▸ WHAT TO DO:
Retype word for word the stretch of entries below from the line that has "The width and" through the line that has "1316x911 pixels.", and omit the pictures.

▸ INFORMATION SUPPLIED:
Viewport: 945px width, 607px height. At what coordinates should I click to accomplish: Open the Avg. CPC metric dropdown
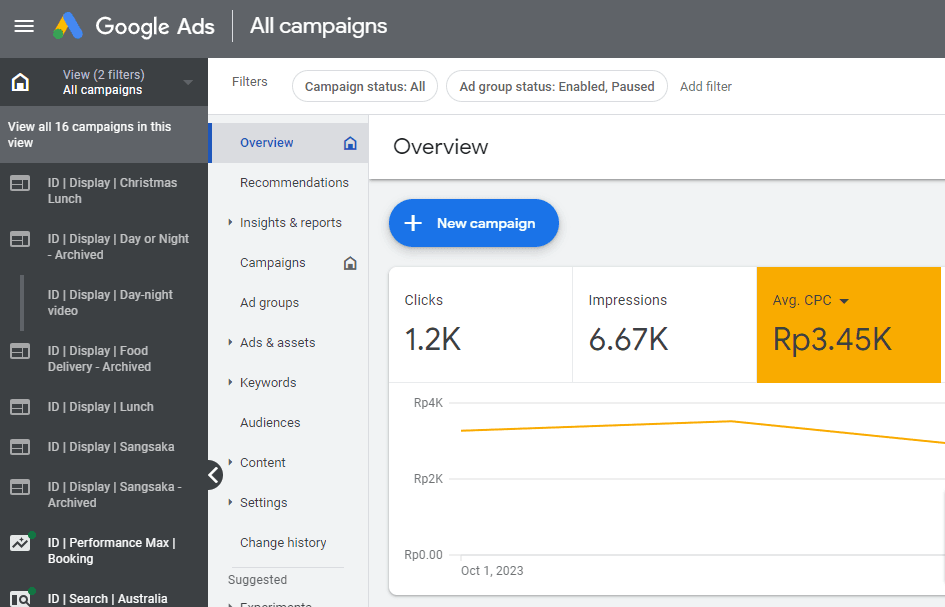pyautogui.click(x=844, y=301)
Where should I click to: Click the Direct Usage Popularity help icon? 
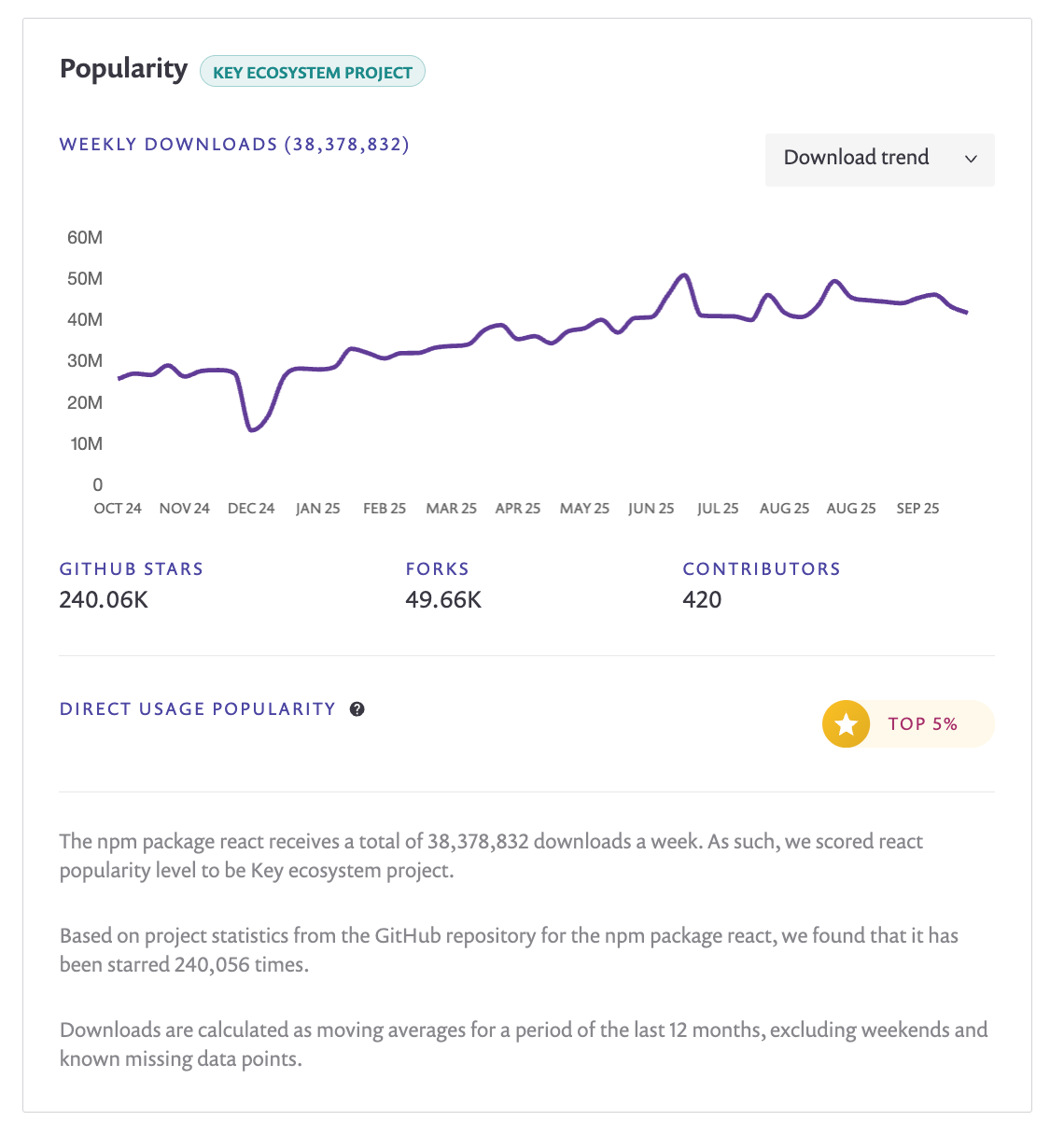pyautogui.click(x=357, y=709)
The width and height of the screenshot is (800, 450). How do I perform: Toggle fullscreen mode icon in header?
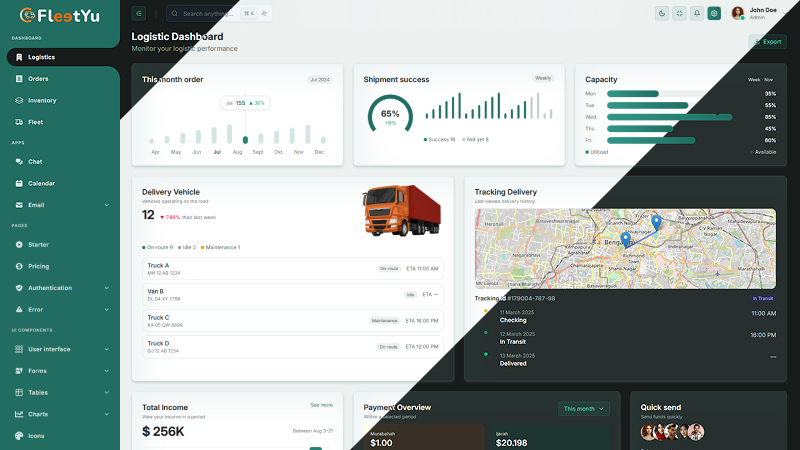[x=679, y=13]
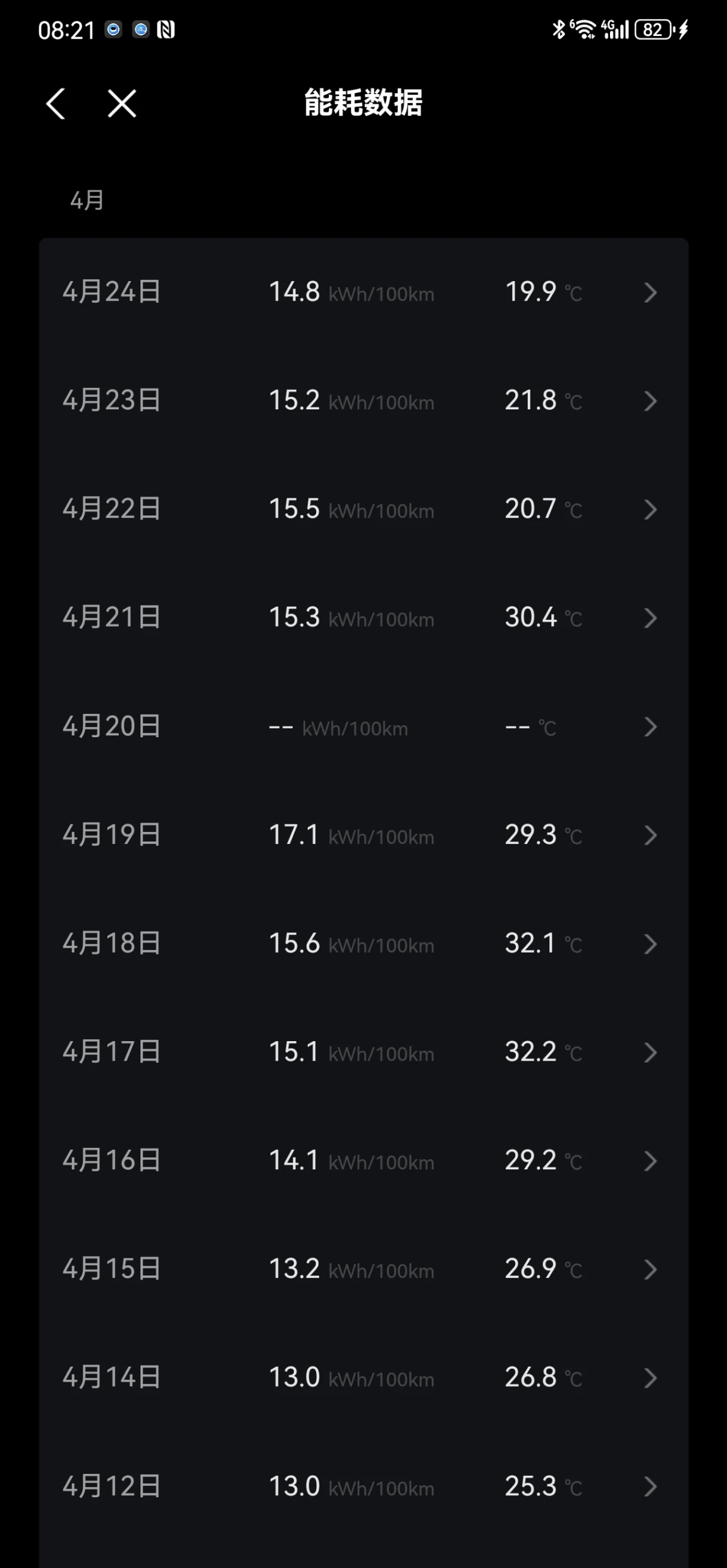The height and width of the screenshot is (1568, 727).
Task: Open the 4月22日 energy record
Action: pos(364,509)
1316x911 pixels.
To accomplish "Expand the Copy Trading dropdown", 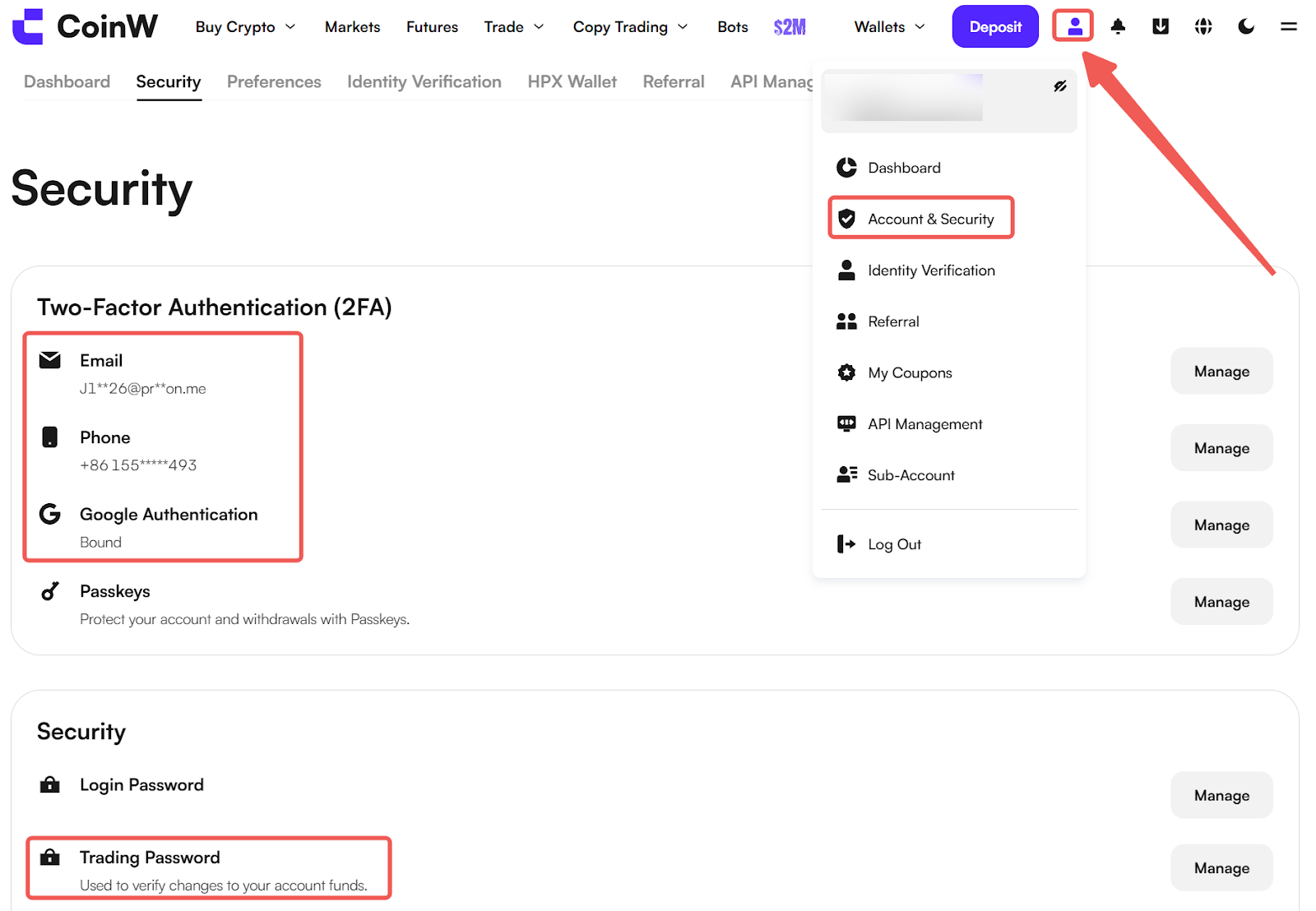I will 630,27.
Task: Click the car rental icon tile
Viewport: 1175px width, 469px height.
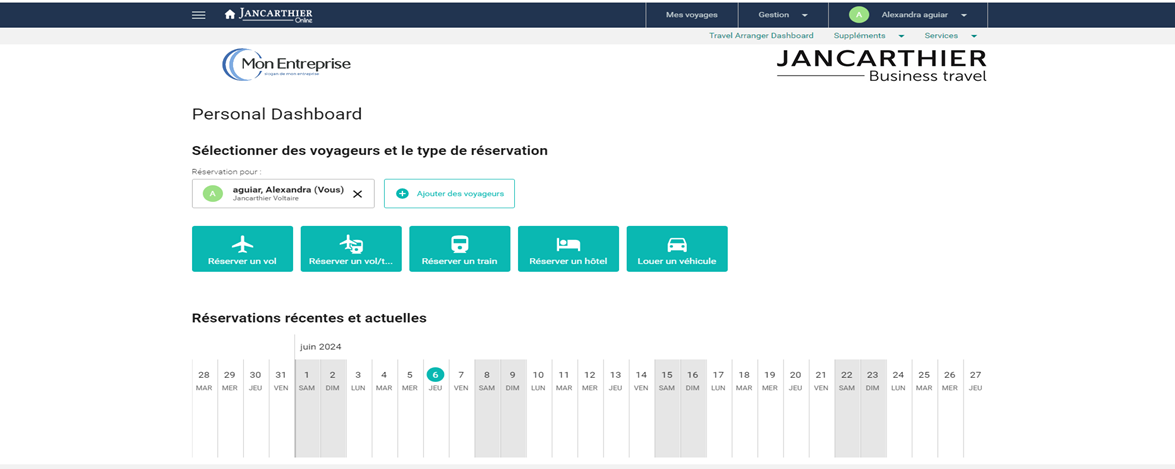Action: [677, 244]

▸ RESULT FOR THIS TASK:
The width and height of the screenshot is (800, 450). How do I perform: Toggle fullscreen mode icon in header?
[x=679, y=13]
The height and width of the screenshot is (1568, 727).
Task: Open the 4月22日 energy record
Action: pos(364,509)
1316x911 pixels.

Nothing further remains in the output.